CHALLENGE:
Write out every line of the records below as one numbered list, leaving out the blank lines.

RECORDS TO PROCESS:

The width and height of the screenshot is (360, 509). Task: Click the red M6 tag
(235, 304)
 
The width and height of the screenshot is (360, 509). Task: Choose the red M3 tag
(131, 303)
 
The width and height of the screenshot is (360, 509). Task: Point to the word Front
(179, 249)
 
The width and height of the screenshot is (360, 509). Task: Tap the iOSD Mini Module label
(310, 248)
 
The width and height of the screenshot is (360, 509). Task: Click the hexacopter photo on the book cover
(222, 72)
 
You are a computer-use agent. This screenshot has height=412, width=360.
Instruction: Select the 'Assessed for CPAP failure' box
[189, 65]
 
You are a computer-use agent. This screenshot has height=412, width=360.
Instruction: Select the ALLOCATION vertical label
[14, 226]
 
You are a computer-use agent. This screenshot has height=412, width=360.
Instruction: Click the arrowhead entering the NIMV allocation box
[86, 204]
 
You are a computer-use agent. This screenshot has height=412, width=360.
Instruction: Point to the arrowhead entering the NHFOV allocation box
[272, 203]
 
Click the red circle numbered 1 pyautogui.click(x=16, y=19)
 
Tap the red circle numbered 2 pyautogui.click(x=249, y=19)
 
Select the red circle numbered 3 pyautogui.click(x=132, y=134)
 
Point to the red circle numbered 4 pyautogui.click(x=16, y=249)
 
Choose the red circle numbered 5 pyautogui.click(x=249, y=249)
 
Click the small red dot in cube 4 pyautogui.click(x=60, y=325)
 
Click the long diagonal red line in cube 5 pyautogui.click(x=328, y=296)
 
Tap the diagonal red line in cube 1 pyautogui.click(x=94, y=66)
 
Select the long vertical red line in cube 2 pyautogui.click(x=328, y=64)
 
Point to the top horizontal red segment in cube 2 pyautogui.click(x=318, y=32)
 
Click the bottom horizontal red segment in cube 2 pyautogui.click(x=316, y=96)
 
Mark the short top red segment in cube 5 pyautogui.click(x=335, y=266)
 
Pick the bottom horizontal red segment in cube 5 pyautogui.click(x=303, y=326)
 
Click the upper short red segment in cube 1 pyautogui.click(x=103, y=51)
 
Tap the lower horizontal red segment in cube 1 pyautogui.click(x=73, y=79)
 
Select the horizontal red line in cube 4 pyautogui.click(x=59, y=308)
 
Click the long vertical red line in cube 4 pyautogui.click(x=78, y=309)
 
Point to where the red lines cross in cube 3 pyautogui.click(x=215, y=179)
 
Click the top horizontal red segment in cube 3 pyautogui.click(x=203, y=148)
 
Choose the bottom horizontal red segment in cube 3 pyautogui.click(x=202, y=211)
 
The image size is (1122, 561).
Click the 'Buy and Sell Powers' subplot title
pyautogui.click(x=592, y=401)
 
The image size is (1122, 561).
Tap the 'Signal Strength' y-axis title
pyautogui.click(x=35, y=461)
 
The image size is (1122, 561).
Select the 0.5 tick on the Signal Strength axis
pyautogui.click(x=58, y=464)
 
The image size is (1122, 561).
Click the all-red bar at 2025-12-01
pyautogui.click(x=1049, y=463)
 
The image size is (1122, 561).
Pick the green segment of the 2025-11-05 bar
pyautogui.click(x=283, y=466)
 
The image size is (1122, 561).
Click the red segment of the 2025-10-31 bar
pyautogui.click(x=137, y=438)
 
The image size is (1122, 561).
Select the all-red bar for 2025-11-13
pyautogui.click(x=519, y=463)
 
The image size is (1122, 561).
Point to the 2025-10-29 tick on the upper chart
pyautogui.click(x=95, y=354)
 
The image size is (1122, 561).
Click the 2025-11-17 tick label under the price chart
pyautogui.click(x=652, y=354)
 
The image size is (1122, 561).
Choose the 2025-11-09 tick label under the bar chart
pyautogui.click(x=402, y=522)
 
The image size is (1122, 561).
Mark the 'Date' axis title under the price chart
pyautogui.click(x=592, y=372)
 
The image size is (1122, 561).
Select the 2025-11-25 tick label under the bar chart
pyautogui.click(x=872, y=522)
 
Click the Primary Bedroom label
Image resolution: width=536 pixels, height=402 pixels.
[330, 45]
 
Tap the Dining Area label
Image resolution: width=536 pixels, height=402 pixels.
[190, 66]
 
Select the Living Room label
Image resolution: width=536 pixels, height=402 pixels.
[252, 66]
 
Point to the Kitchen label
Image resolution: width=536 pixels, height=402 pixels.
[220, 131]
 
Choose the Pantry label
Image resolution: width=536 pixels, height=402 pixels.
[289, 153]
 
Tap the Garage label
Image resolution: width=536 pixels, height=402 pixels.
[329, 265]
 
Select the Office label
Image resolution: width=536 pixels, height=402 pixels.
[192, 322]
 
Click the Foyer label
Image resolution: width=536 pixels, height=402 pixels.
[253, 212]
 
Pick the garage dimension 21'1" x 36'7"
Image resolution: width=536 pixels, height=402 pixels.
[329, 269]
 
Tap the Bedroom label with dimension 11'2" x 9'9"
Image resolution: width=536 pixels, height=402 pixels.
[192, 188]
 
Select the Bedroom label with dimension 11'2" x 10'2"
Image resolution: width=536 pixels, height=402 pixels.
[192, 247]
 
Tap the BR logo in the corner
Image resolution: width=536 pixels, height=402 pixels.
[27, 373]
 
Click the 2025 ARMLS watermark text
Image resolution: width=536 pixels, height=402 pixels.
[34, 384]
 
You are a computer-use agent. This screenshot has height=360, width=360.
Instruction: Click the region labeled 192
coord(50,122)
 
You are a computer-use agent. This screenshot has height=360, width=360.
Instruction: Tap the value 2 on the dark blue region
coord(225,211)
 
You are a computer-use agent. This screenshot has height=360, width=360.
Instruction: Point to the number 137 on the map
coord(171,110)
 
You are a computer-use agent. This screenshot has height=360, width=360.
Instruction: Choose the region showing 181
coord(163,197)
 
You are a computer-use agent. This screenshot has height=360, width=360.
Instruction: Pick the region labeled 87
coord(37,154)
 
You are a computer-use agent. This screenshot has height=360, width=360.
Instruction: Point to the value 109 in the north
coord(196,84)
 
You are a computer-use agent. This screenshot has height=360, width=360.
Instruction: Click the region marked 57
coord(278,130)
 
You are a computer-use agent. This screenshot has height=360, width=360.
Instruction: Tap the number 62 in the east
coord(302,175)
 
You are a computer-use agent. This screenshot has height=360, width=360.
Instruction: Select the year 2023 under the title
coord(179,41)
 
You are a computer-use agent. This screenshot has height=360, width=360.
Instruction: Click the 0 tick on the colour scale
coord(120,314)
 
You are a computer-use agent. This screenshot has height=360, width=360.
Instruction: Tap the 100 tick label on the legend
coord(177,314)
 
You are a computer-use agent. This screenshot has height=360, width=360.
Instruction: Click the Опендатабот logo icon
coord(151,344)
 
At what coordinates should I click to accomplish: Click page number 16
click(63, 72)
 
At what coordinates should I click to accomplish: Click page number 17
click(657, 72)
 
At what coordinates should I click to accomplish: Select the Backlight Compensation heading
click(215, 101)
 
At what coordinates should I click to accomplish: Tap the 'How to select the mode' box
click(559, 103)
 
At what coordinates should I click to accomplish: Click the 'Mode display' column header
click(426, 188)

PROBLEM SOLUTION:
1. The width and height of the screenshot is (360, 509). Task: Click the red M6 tag
2. (235, 304)
3. The width and height of the screenshot is (360, 509). Task: Choose the red M3 tag
4. (131, 303)
5. The width and height of the screenshot is (360, 509). Task: Point to the word Front
6. (179, 249)
7. The width and height of the screenshot is (360, 509). Task: Tap the iOSD Mini Module label
8. (310, 248)
9. The width and height of the screenshot is (360, 509). Task: Click the hexacopter photo on the book cover
10. (222, 72)
11. You are a computer-use agent. This screenshot has height=412, width=360.
12. Instruction: Select the 'Assessed for CPAP failure' box
13. [189, 65]
14. You are a computer-use agent. This screenshot has height=412, width=360.
15. Instruction: Select the ALLOCATION vertical label
16. [14, 226]
17. You are a computer-use agent. This screenshot has height=412, width=360.
18. Instruction: Click the arrowhead entering the NIMV allocation box
19. [86, 204]
20. You are a computer-use agent. This screenshot has height=412, width=360.
21. Instruction: Point to the arrowhead entering the NHFOV allocation box
22. [272, 203]
23. Click the red circle numbered 1 pyautogui.click(x=16, y=19)
24. Tap the red circle numbered 2 pyautogui.click(x=249, y=19)
25. Select the red circle numbered 3 pyautogui.click(x=132, y=134)
26. Point to the red circle numbered 4 pyautogui.click(x=16, y=249)
27. Choose the red circle numbered 5 pyautogui.click(x=249, y=249)
28. Click the small red dot in cube 4 pyautogui.click(x=60, y=325)
29. Click the long diagonal red line in cube 5 pyautogui.click(x=328, y=296)
30. Tap the diagonal red line in cube 1 pyautogui.click(x=94, y=66)
31. Select the long vertical red line in cube 2 pyautogui.click(x=328, y=64)
32. Point to the top horizontal red segment in cube 2 pyautogui.click(x=318, y=32)
33. Click the bottom horizontal red segment in cube 2 pyautogui.click(x=316, y=96)
34. Mark the short top red segment in cube 5 pyautogui.click(x=335, y=266)
35. Pick the bottom horizontal red segment in cube 5 pyautogui.click(x=303, y=326)
36. Click the upper short red segment in cube 1 pyautogui.click(x=103, y=51)
37. Tap the lower horizontal red segment in cube 1 pyautogui.click(x=73, y=79)
38. Select the horizontal red line in cube 4 pyautogui.click(x=59, y=308)
39. Click the long vertical red line in cube 4 pyautogui.click(x=78, y=309)
40. Point to where the red lines cross in cube 3 pyautogui.click(x=215, y=179)
41. Click the top horizontal red segment in cube 3 pyautogui.click(x=203, y=148)
42. Choose the bottom horizontal red segment in cube 3 pyautogui.click(x=202, y=211)
43. The image size is (1122, 561).
44. Click the 'Buy and Sell Powers' subplot title
45. pyautogui.click(x=592, y=401)
46. The image size is (1122, 561).
47. Tap the 'Signal Strength' y-axis title
48. pyautogui.click(x=35, y=461)
49. The image size is (1122, 561).
50. Select the 0.5 tick on the Signal Strength axis
51. pyautogui.click(x=58, y=464)
52. The image size is (1122, 561).
53. Click the all-red bar at 2025-12-01
54. pyautogui.click(x=1049, y=463)
55. The image size is (1122, 561).
56. Pick the green segment of the 2025-11-05 bar
57. pyautogui.click(x=283, y=466)
58. The image size is (1122, 561).
59. Click the red segment of the 2025-10-31 bar
60. pyautogui.click(x=137, y=438)
61. The image size is (1122, 561).
62. Select the all-red bar for 2025-11-13
63. pyautogui.click(x=519, y=463)
64. The image size is (1122, 561).
65. Point to the 2025-10-29 tick on the upper chart
66. pyautogui.click(x=95, y=354)
67. The image size is (1122, 561).
68. Click the 2025-11-17 tick label under the price chart
69. pyautogui.click(x=652, y=354)
70. The image size is (1122, 561).
71. Choose the 2025-11-09 tick label under the bar chart
72. pyautogui.click(x=402, y=522)
73. The image size is (1122, 561).
74. Mark the 'Date' axis title under the price chart
75. pyautogui.click(x=592, y=372)
76. The image size is (1122, 561).
77. Select the 2025-11-25 tick label under the bar chart
78. pyautogui.click(x=872, y=522)
79. Click the Primary Bedroom label
80. Image resolution: width=536 pixels, height=402 pixels.
81. [330, 45]
82. Tap the Dining Area label
83. Image resolution: width=536 pixels, height=402 pixels.
84. [190, 66]
85. Select the Living Room label
86. Image resolution: width=536 pixels, height=402 pixels.
87. [252, 66]
88. Point to the Kitchen label
89. Image resolution: width=536 pixels, height=402 pixels.
90. [220, 131]
91. Choose the Pantry label
92. Image resolution: width=536 pixels, height=402 pixels.
93. [289, 153]
94. Tap the Garage label
95. Image resolution: width=536 pixels, height=402 pixels.
96. [329, 265]
97. Select the Office label
98. Image resolution: width=536 pixels, height=402 pixels.
99. [192, 322]
100. Click the Foyer label
101. Image resolution: width=536 pixels, height=402 pixels.
102. [253, 212]
103. Pick the garage dimension 21'1" x 36'7"
104. Image resolution: width=536 pixels, height=402 pixels.
105. [329, 269]
106. Tap the Bedroom label with dimension 11'2" x 9'9"
107. Image resolution: width=536 pixels, height=402 pixels.
108. [192, 188]
109. Select the Bedroom label with dimension 11'2" x 10'2"
110. Image resolution: width=536 pixels, height=402 pixels.
111. [192, 247]
112. Tap the BR logo in the corner
113. Image resolution: width=536 pixels, height=402 pixels.
114. [27, 373]
115. Click the 2025 ARMLS watermark text
116. Image resolution: width=536 pixels, height=402 pixels.
117. [34, 384]
118. You are a computer-use agent. This screenshot has height=360, width=360.
119. Instruction: Click the region labeled 192
120. coord(50,122)
121. You are a computer-use agent. This screenshot has height=360, width=360.
122. Instruction: Tap the value 2 on the dark blue region
123. coord(225,211)
124. You are a computer-use agent. This screenshot has height=360, width=360.
125. Instruction: Point to the number 137 on the map
126. coord(171,110)
127. You are a computer-use agent. This screenshot has height=360, width=360.
128. Instruction: Choose the region showing 181
129. coord(163,197)
130. You are a computer-use agent. This screenshot has height=360, width=360.
131. Instruction: Pick the region labeled 87
132. coord(37,154)
133. You are a computer-use agent. This screenshot has height=360, width=360.
134. Instruction: Point to the value 109 in the north
135. coord(196,84)
136. You are a computer-use agent. This screenshot has height=360, width=360.
137. Instruction: Click the region marked 57
138. coord(278,130)
139. You are a computer-use agent. This screenshot has height=360, width=360.
140. Instruction: Tap the number 62 in the east
141. coord(302,175)
142. You are a computer-use agent. This screenshot has height=360, width=360.
143. Instruction: Select the year 2023 under the title
144. coord(179,41)
145. You are a computer-use agent. This screenshot has height=360, width=360.
146. Instruction: Click the 0 tick on the colour scale
147. coord(120,314)
148. You are a computer-use agent. This screenshot has height=360, width=360.
149. Instruction: Tap the 100 tick label on the legend
150. coord(177,314)
151. You are a computer-use agent. This screenshot has height=360, width=360.
152. Instruction: Click the Опендатабот logo icon
153. coord(151,344)
154. At what coordinates should I click to accomplish: Click page number 16
155. click(63, 72)
156. At what coordinates should I click to accomplish: Click page number 17
157. click(657, 72)
158. At what coordinates should I click to accomplish: Select the Backlight Compensation heading
159. click(215, 101)
160. At what coordinates should I click to accomplish: Tap the 'How to select the mode' box
161. click(559, 103)
162. At what coordinates should I click to accomplish: Click the 'Mode display' column header
163. click(426, 188)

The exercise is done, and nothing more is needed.